But I DO know about the history of the policy, and it’s the green left that’s pushing for it’s continuation now.

Evidence, please?

I was recently speaking with several environmental NGOs, and those that didn’t abandon their support for crop-based biofuels long ago have been back-tracking madly from any association with their previous positions. There are a few that still place hope in biofuels made from trash, wood waste and algae, but their support is much more muted.

Your attempt to rewrite the history of Bush’s position on biofuels is breathtaking. Here he is in his 2006 SOTU address:

[T]onight, I announce the Advanced Energy Initiative — a 22-percent increase in clean-energy research at the Department of Energy, to push for breakthroughs in two vital areas. To change how we power our homes and offices, we will invest more in zero-emission coal-fired plants; revolutionary solar and wind technologies; and clean, safe nuclear energy.

We must also change how we power our automobiles. We will increase our research in better batteries for hybrid and electric cars, and in pollution-free cars that run on hydrogen. We will also fund additional research in cutting-edge methods of producing ethanol, not just from corn but from wood chips, stalks, or switch grass. Our goal is to make this new kind of ethanol practical and competitive within six years. Breakthroughs on this and other new technologies will help us reach another great goal: to replace more than 75 percent of our oil imports from the Middle East by 2025.

In his 2007 SOTU address, Bush went even further, calling on Congress to quintuple the Renewable Fuels Standard, to
35 billion gallons by 2017. In the event, Congress established a target of 36 billion gallons (to include 1 billion gallons a year for biodiesel), but put back the date of achieving it by five years, until 2022.

Environmental groups gave his proposal mixed reviews, pointing out that Bush’s goal for ethanol would require big advances in cellulosic ethanol, which at the time (and still) had yet to be produced at anything close to competitive prices … and massive changes to U.S. farmland. Here is the immediate reaction from Philip Clapp, president of the National Environmental Trust:

Producing 35 billion gallons of ethanol a year would require putting an additional 129,000 square miles of farmland –- an area the size of Kansas and Iowa –- into corn production, which is not very likely.

Bush was undaunted, however. Here he is again in October 2007:

First of all, I’m guilty on promoting ethanol. And the reason is, is because I think it’s in our interests to diversify away from oil. And the reason why it’s — I know that’s hard for a Texan to say. But the reason why we’ve got to diversify away from oil is that we end up with dependency on oil from certain parts of the world where people don’t particularly like us. And secondly, given the globalization of the world today, and disruption of oil, you know, in one part of the world is going to cause the price of your gasoline to go up. And so, I promoted ethanol, and still believe it’s important for the future.

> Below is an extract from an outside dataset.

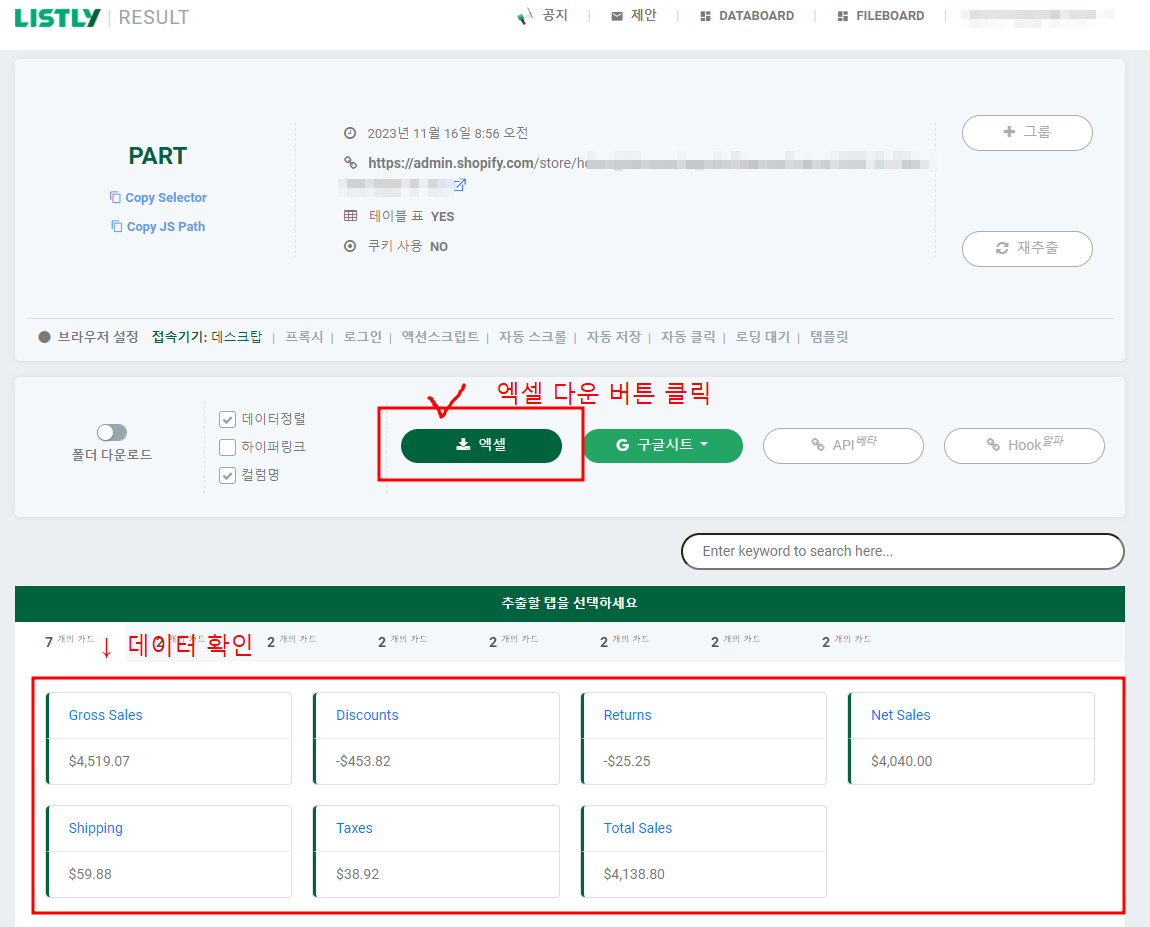Open the 공지 announcements icon

pos(524,15)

I’m also promoting research that will enable us to make ethanol out of something other than corn, because I fully understand the constraints on corn. I mean, I hear it everywhere I go that the people like yourself who rely upon reasonable feed prices know full well that demand for corn as a result of the demand for ethanol going up is costing your — making it harder for you to make a living. One of these days we’re going to be able to make ethanol out of wood chips or switchgrass. It’s called cellulostic [sic] ethanol. And we’re spending a lot of money to develop the technologies that will enable us to use something other than corn.

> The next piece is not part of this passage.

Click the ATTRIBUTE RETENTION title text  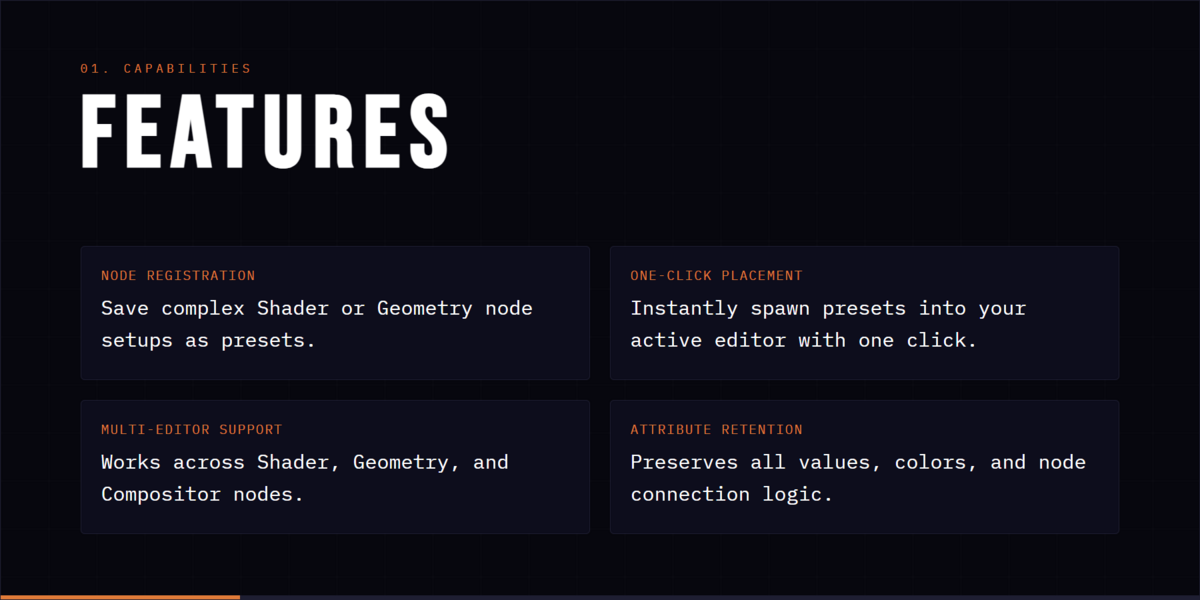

About that time, I met personally with Bush’s political appointee in the Rural Affairs office of the USDA. The guy was a former corn-and-soybeans farmer. You know what his main belief in corn-ethanol drove from? His certainty that it would reduce the price of gasoline in middle America, thus reducing the cost of farmers and their spouses to drive into town to purchase groceries.

I was astonished. I asked him again: so, you are willing to subsidize and force this fuel on ALL of America, because you believe that ethanol will make it a bit cheaper for Midwestern farmers to drive to town. His answer: “Yes”.

When the corn-ethanol subsidy was most recently up for renewal, who fought the hardest to retain it? None other than the senior Republican Senator from Iowa, Charles (“Chuck”) Grassley. Here he is again, in August, showing his usual sensitivity to the plight of livestock farmers, poor households, and taxpayers:

I would suggest that those claiming the sky is falling withhold their call for waiving or repealing the Renewable Fuels Standard. It’s a premature action that will not produce the desired result. And it would increase our dependence on foreign oil and drive up prices at the pump for consumers.

Oh, and by the way, Grassley has also been a big supporter of the Wind Energy Production Tax Credit.

Have there been Democratic Party politicians who have voted for biofuel subsidies and the Renewable Fuels Standard? Of course. Apart from the usual Midwest suspects, like DINO Ben Nelson, for the most part (not a good excuse) they have done so out of the usual horse trading by which one side reasons that “if we vote for something important to that region, they’ll vote for something important to ours.”

But I suggest you examine the roles of former Senator Bob Dole, and current Republican Senators Richard Lugar, John Thune, and Chuck Grassley in championing ethanol.

So, after all that Republican support, you are expecting people to believe that, despite the Romney/Ryan campaign publicly calling for the continuance of the renewable fuel standard, they are secretly pushing for its repeal. Besides putting their whole plan into question (how much of it can we really believe they will stick to?), history does not suggest that we can count on the White House bucking the industry and its farm-state friends.

To quote George W. Bush, “fool me once, shame on … shame on you. Fool me … You can’t get fooled again.”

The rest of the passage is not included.